MATTHEWS: You know, I-I‘m looking at a campaign in Massachusetts which blew me away. I was watching it up there in Massachusetts this week. And you‘re the expert up there. You have got a great constituency. A lot of those people voted for the Republican because he showed up in a truck, the optics of a guy up against, I guess, big government, against big taxes, against what.
What‘s the public that you talk to up there, what do they feel is their problem? Is it big government? Is it Wall Street? Where‘s...
FRANK: Well, that‘s-it‘s ironic.
MATTHEWS: Where‘s their head at on this?
FRANK: Ironic. Somebody‘s big government-here‘s the irony. I think it‘s a great triumph of the conservatives. In fact, what we need is a government that has got sufficient heft to protect people...
MATTHEWS: Yes.
FRANK: ... so that, in the financial area, the problem was, the government wasn‘t there. The government-the cop went off the beat when they were doing all these abuses, when they were making mortgage loans that shouldn‘t have been made.

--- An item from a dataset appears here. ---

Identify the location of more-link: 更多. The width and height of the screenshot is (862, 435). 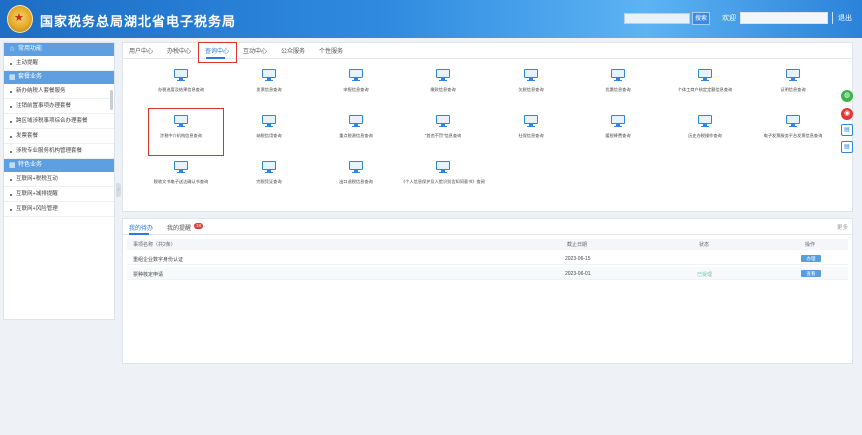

And Democrats tried to stop it.
And Alan Greenspan said, no, no, you know, you‘re interfering with the market. And that was the Bush administration approach. Here‘s the problem. And then, of course, we had Katrina, where the government behaved abominably.
The fact is that, under the conservatives, the government didn‘t do very much. And people-now that we say, wait a minute, we want to have the government used to stop these abuses and do other things, they say, gee, we‘re pretty skeptical.

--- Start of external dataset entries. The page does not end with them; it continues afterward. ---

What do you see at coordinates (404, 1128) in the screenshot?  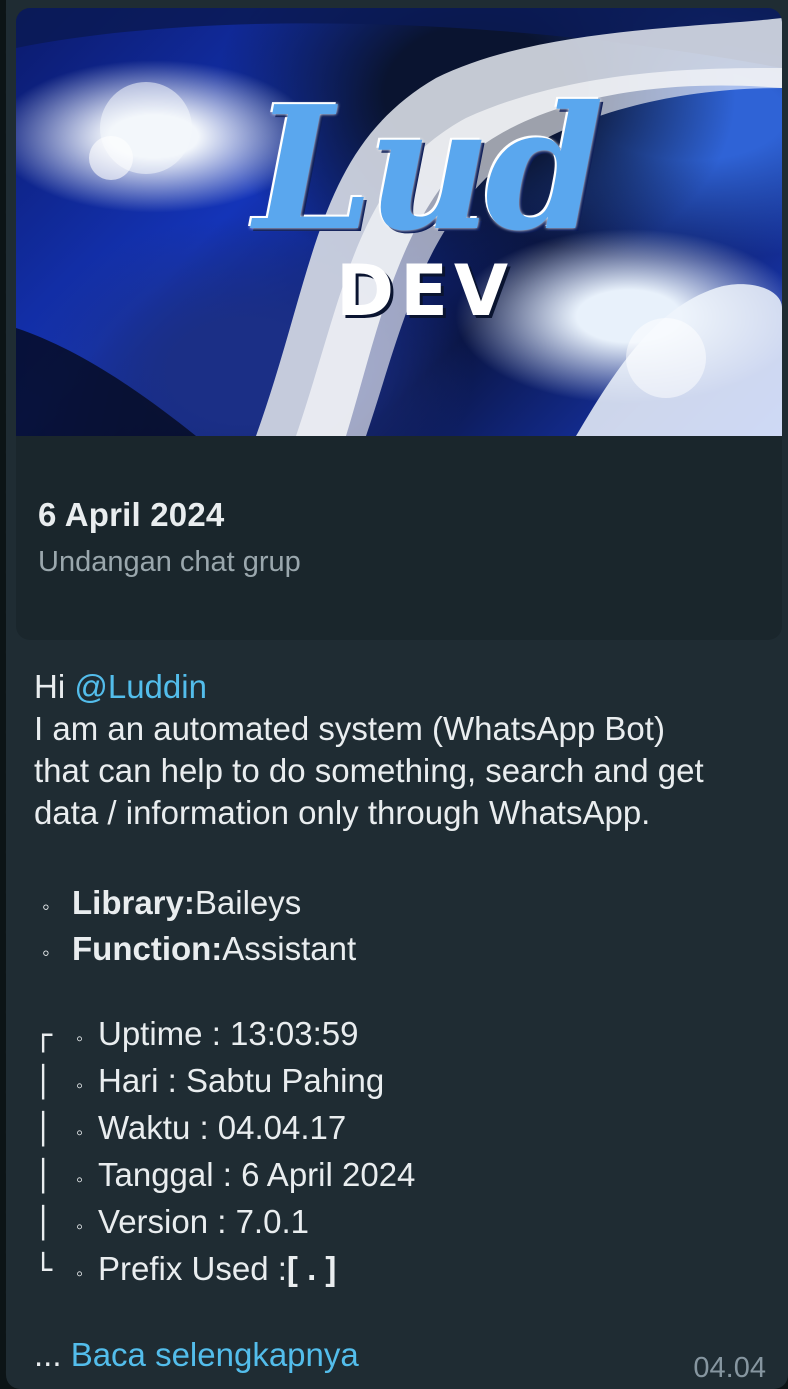 I see `stat-row: │ ◦ Waktu : 04.04.17` at bounding box center [404, 1128].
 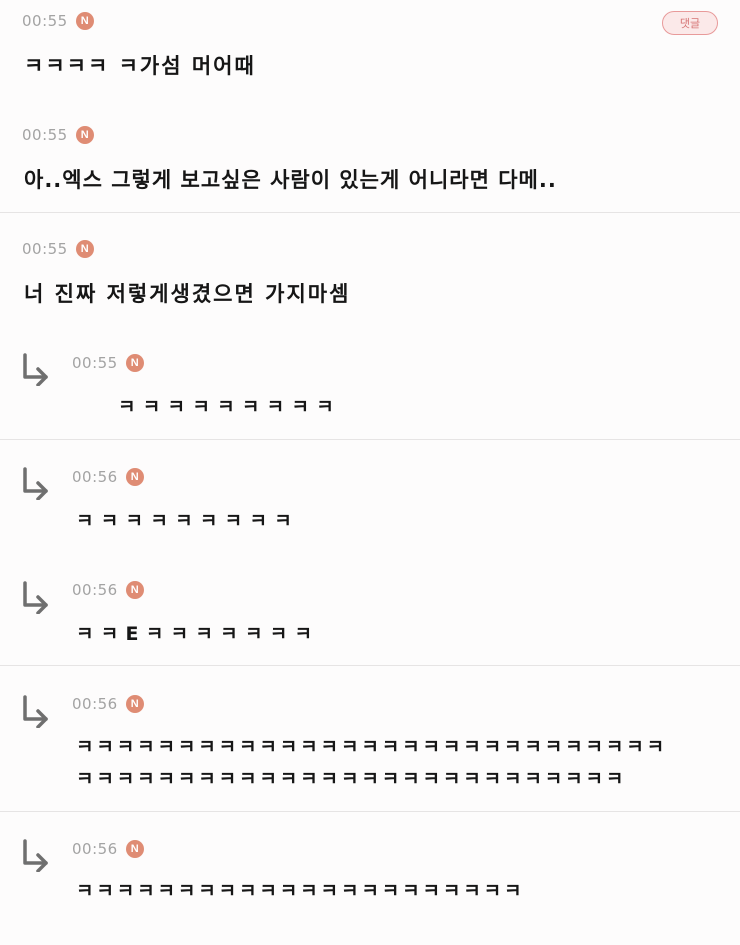 What do you see at coordinates (140, 66) in the screenshot?
I see `comment-text: ㅋㅋㅋㅋ ㅋ가섬 머어때` at bounding box center [140, 66].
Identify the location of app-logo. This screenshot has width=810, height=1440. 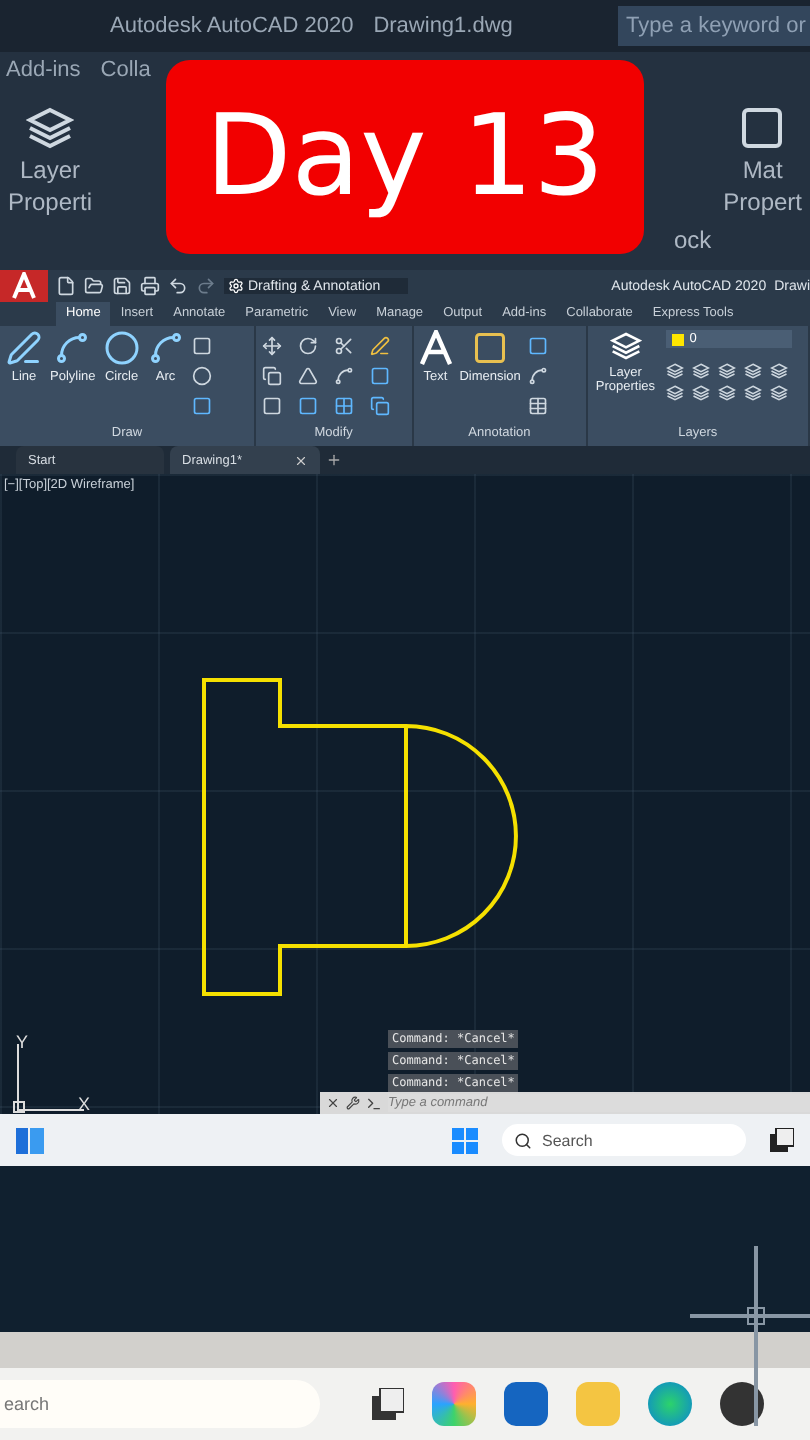
(24, 286).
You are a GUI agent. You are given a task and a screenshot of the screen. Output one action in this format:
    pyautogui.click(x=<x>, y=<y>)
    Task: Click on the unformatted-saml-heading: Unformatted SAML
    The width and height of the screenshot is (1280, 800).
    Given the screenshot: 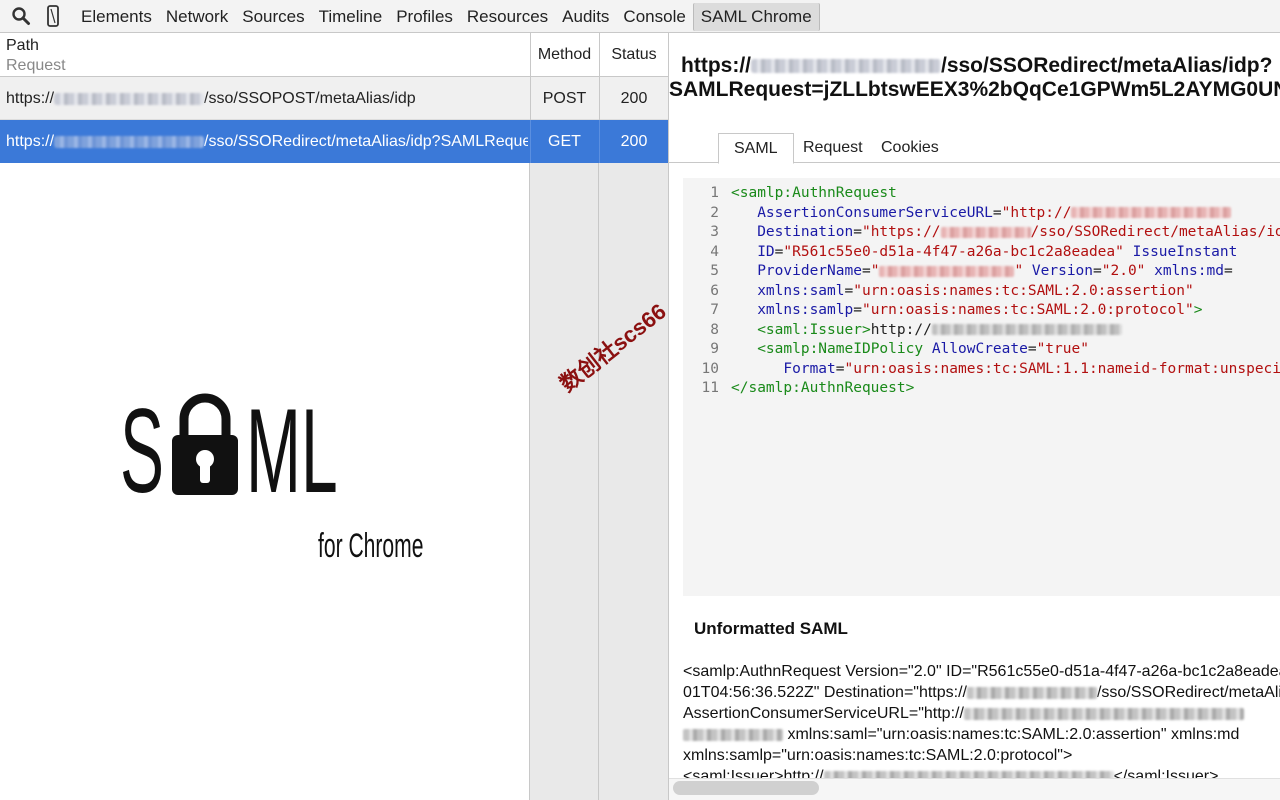 What is the action you would take?
    pyautogui.click(x=771, y=628)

In other words, the conservatives, by their years in power, so discredited the very idea of government, that they created an anti-government feeling...
MATTHEWS: Right.
FRANK: ... ironically, by doing it badly.
And, yes, Democrats are seen as the party that believes that government can be used constructively, from Woodrow Wilson, and FDR, and John Kennedy, and Lyndon Johnson. And the problem is that notion of coming together and using government to solve some of the problems that many were private-sector-caused is unpopular right now.
MATTHEWS: Well, one of great political phrases in Philadelphia is middling somebody. Can you middle these guys, these Republicans, and force them to choose between their anti-big-shot rhetoric and their defense of big shots behind the scenes? Can you force them to choose between their rhetoric and their ideology?
FRANK: I hope so.
(CROSSTALK)
FRANK: I will-I will say, middling makes sense in the Philadelphia context. In fact, middle is the last place you would find any of these Republicans today. If they aren‘t over on the extreme, they get heartburn.
It‘s already happened. When we voted in the House in December on financial regulation, the final vote, as you know, is a motion to recommit that the minority, the Republicans, can offer. They don‘t need anybody‘s permission as to how to shape it. They can offer any motion they want.
MATTHEWS: Yes.
FRANK: They offered a motion that would have killed literally every single type of financial reform we have proposed, no consumer protection agency, no restriction on derivatives, no restriction on excessive borrowing so you can be failing, no restriction on the Federal Reserve‘s power to lend money to anybody it wants and give money to anybody it wants.
The problem was, the country wasn‘t looking. When we said we want to give the regulators the power to break at-break up a conglomerate that‘s gotten too big, they unanimously voted no. When we set a consumer agency to protect people on credit cards and overdrafts and these other abuses, pay day lenders, they unanimously voted no. Nobody was looking then.
So the answer is I don‘t think we have to do anything to position them. That‘s where their ideology drives them. And I hope now that this is the focus of attention, that will be the political response.
MATTHEWS: There aren‘t too many Teddy Roosevelts in the Republican party these days. Thank you very much, Congressman Barney Frank, chairman of the Finance Services Committee in the House of Representatives.